Task to complete: Please count the lines in the entries below that contain the word "icon" and reply with only the number.

start Records for the task

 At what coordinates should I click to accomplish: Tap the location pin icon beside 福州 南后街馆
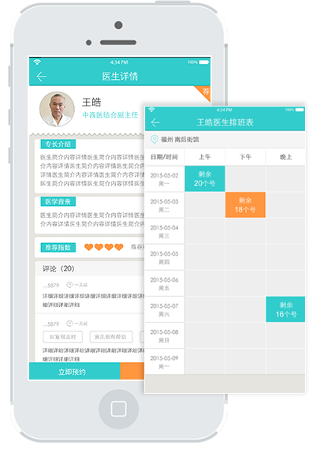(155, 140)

end Records for the task
start Records for the task

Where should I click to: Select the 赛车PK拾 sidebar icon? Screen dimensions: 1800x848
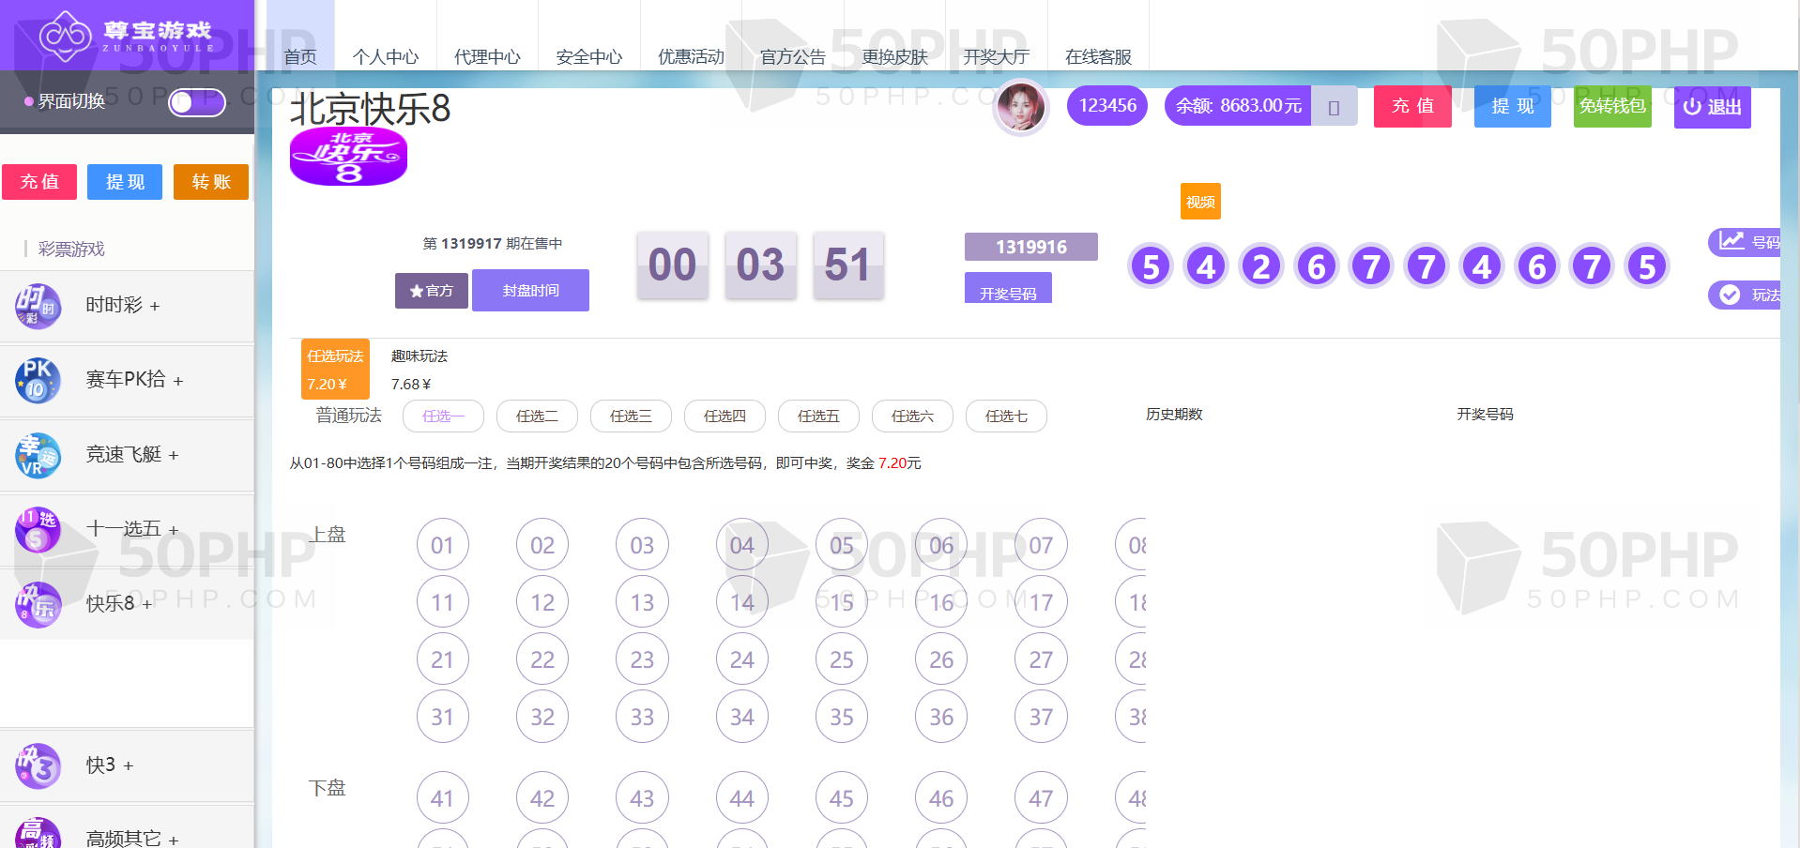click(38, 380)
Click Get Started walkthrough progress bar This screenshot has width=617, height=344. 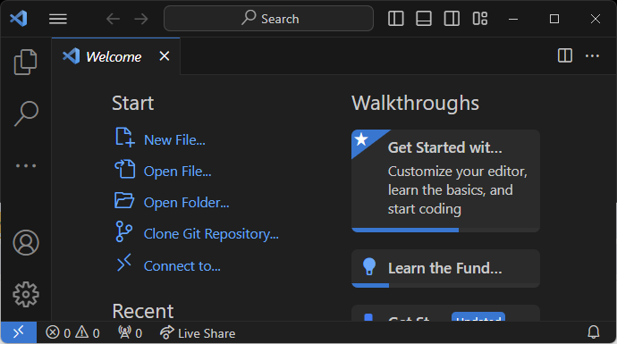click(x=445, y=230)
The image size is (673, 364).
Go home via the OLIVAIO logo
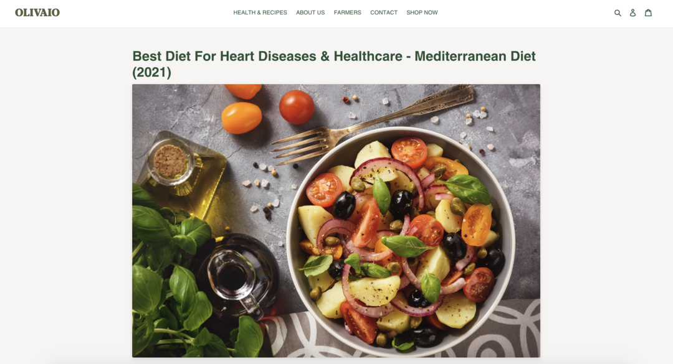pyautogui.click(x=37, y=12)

end Records for the task

Exercise result: 2